#### PASSAGE SHOWN:
---

Romanian newspapers on Thursday discuss a list of “oligarchs” that have controlled the post-communist transition in the country, as claimed by President Basescu at a meeting in Cluj on Wednesday. The papers also deal with a new law passed by the Senate yesterday on establishing ANI, an anti-corruption body due to keep the wealth of politicians in check.

An open conflict between the Justice minister and the judiciary and he opening of a Danube Delta artificial channel by Ukraine are also turned inside out by newspapers today.

Evenimentul Zilei quotes without comment the list of “transition oligarchs” presented by suspended President Traian Basescu at a meeting in Cluj on Wednesday, part of his campaign for the May 19 referendum where Romanians are due to decide whether he’ll stay in office or not.

The list is topped by Liberal (PNL) oil mogul Dinu Patriciu, who is the “real leader of the PNL Government”, according to the head of state. And it continues with Conservative Party (PC) leader Dan Voiculescu, Social Democratic (PSD) Industry minister Dan Ioan Popescu, Hungarian Democrats (UDMR) senator Verestoy Attila and PSD “brain” Viorel Hrebenciuc.

Romania libera also reports from the meeting in Cluj but focuses on Basescu’s promise to organize another referendum in autumn, after he returns to office.

That referendum will ask voters whether they support uninominal votes in general elections, seen by Basescu as a means to clean up the political stage now dominated by “oligarchs”.

Gandul also reports on the events in Cluj, but balances the story with a separate report on the anti-Basescu meeting organized by the PSD in the city of Sibiu.

While some 20,000 people gathered to hear Basescu in Cluj, 5,000 attended the Sibiu meeting - and most of the latter were from other parts of Transylvania as Sibiu is a “no-PSD” city.

And Jurnalul National, a newspaper owned by the family of Basescu’s rival Dan Voiculescu, attacks the suspended President with stories as old as five years on shady deals it claims Basescu has had with a construction mogul, Costel Casuneanu.

The paper claims Basescu used Casuneanu’s money to buy a villa in a exquisite neighborhood in Bucharest.

Meanwhile, newspapers discuss what has become of the so-called ANI Law, a long overdue piece of legislation that establishes a National Integrity Agency to check and sanction the wealth of Romanian dignitaries as a means to prevent corruption.

The ANI Law, as adopted unanimously by the Senate on Wednesday, is substantially different from what its initiator, ex-Justice minister Monica Macovei, has proposed, Cotidianul writes.

While Macovei says it was diluted considerably, her successor, Tudor Chiuariu, says the new provisions are “more severe, but more correct constitutionally”.

According to last-minute changes, the threshold of term-long incomes that dignitaries have to explain before ANI was upped considerably, meaning dignitaries will have to answer ANI only if their incomes exceed a higher level than initially proposed, the paper writes.

---

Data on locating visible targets

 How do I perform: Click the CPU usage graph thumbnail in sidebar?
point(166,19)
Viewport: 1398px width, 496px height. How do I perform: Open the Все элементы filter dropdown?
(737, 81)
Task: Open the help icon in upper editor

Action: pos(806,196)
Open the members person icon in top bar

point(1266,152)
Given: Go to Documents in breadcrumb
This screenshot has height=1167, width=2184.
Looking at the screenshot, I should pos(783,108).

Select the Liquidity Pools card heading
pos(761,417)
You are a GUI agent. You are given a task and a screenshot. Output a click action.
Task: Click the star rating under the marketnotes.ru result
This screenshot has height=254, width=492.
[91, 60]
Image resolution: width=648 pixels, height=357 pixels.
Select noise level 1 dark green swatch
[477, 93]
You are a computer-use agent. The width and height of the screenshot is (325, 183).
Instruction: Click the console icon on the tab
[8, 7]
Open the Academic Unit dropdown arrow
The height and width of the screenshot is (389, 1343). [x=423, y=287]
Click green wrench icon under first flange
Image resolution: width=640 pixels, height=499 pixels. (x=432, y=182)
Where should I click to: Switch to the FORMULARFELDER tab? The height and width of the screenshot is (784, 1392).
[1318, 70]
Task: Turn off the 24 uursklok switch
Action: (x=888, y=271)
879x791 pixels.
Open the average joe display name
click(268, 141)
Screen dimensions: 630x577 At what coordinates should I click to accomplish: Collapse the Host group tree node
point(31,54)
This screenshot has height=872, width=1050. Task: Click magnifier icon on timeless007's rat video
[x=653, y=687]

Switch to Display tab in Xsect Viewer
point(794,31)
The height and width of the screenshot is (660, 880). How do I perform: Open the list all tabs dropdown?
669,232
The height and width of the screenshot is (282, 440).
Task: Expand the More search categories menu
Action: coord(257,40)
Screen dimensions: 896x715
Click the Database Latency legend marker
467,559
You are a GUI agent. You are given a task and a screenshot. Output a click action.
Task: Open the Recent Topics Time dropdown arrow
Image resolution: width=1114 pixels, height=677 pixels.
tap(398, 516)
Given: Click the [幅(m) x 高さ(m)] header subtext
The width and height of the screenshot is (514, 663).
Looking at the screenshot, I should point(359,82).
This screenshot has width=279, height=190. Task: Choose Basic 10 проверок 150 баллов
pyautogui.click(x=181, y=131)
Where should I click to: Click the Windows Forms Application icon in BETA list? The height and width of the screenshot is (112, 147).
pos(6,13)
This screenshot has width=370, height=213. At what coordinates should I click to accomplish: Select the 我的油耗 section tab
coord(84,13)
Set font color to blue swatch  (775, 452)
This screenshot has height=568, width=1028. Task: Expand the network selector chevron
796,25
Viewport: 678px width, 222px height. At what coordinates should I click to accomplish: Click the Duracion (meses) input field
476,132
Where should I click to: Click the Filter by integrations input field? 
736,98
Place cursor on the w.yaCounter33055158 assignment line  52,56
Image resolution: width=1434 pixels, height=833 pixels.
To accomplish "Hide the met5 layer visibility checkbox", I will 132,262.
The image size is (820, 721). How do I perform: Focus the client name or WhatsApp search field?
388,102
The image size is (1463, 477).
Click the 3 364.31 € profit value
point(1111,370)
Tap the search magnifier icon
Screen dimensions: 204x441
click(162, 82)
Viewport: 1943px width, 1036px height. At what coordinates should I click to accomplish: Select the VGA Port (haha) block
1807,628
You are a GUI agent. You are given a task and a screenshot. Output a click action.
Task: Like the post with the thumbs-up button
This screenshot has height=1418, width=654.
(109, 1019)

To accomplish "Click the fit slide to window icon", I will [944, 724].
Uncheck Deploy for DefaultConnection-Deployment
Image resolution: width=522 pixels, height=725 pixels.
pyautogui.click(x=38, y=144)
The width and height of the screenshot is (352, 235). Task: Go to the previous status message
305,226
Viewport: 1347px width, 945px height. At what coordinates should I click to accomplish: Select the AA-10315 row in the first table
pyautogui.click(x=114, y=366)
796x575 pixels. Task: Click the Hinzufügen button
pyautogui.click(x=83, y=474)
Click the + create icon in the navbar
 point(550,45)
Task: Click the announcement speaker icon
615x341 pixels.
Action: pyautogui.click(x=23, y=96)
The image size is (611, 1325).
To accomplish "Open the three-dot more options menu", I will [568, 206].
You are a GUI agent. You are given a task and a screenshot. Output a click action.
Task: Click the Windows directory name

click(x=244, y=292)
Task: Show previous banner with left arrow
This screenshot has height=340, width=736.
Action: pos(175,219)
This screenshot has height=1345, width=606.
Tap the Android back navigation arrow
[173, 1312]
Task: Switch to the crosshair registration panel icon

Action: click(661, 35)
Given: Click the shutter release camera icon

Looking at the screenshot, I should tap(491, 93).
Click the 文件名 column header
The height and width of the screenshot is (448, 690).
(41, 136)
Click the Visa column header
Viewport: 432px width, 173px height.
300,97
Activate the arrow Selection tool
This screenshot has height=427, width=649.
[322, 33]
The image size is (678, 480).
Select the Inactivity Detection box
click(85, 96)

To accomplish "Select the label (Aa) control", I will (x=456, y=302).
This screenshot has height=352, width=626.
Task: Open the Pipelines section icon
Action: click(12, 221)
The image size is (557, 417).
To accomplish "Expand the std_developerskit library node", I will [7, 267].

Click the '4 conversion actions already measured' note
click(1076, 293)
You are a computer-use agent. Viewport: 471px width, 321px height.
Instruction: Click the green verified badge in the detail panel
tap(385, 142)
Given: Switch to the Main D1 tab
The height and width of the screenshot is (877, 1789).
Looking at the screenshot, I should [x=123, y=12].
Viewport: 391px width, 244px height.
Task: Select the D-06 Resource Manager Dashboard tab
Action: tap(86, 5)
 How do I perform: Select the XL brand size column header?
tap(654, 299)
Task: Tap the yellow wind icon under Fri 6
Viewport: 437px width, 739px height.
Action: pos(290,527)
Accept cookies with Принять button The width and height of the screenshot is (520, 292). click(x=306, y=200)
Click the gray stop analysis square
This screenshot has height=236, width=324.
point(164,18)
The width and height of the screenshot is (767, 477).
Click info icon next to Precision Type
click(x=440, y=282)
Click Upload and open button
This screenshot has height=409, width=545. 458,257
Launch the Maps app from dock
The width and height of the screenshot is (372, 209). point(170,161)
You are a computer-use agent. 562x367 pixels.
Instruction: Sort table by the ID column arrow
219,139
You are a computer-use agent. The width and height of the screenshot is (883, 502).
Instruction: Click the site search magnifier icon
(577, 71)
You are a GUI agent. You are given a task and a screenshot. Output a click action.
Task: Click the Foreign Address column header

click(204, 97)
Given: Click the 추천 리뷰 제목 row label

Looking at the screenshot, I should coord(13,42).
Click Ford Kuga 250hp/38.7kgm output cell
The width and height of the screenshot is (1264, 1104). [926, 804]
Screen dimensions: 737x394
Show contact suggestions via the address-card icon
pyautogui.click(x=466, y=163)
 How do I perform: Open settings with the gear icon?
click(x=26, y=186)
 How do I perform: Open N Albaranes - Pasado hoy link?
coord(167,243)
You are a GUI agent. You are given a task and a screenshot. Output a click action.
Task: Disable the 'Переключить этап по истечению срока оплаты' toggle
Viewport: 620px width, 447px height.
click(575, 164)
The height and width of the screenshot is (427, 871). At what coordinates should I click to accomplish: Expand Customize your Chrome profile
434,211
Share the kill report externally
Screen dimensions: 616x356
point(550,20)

---

#### TASK DIRECTIONS:
Can you take the Romanian press review further, picking up right after its last sentence? This data was drawn from a different source than the text.

#### REPLY TO THE TASK:
Gandul remarks that all parliamentary parties have embraced the new law, including representatives of the Democratic Party who said the law was “a scare for small shark wannabies” and not the “big fish” it should have kept in check.

And Romania libera notes that ANI will be subordinated to the Senate as the Senate will name the management of the agency and will have the capacity to dismiss it based on annual reports.

The promoter of some last-minute changes to the ANI Law was new Justice minister Tudor Chiuariu, according to media reports. But Chiuariu has other issues to deal with right now.

According to Evenimentul Zilei, Chiuariu’s decision to demand the revocation of an anti-corruption prosecutor, Doru Tulus, earlier this week has created a “void” around him as representatives of the Judiciary responded with resignations, protests and doors slammed in his face.

Three Justice Ministry officials resigned yesterday in protest of what one of them called “political cleansing in the justice system”. The National Institute of Magistrates refused to have Chiuariu address future magistrates yesterday.

And prosecutors of the National Anti-corruption Department where Tulus works protested Chiuariu’s revocation call from their offices in large cities across the country.

In its own report on the events yesterday, Cotidianul quotes Justice Ministry sources who say Chiuariu requested verbally the resignation of another key prosecutor, Paul Dumitriu, but avoids to put the request on paper as he is afraid of revelations about a series of irregularities within the Ministry.

And Romania libera quotes prosecutor Doru Tulus, who says that he is the victim of an “execution”.

Elsewhere in the papers today:
Evenimentul Zilei, Cotidianul and Gandul report that despite Romania’s protests the authorities in Kiev yesterday opened shipping traffic on the Bastroe Channel built by Ukraine near the Danube Delta, which threatens the Delta eco-system.
The papers note, however, the lack of a proper response from Romanian authorities after Ukraine notified them about the opening of the Channel in April.
Evenimentul Zilei interviews Daniel Fried, a deputy for US Secretary of State Condoleezza Rice. Fried has just visited Romania. He urges Bucharest authorities not to forget their commitments in Iraq and drop potential plans to have Moscow involved in Romania’s own political games.
Cotidianul interviews George Maior, the head of the Romanian Intelligence Service (SRI), who raises the issue of a “possibility to unify SRI and SIE into a single service”. SIE is the Romanian Foreign Intelligence Service.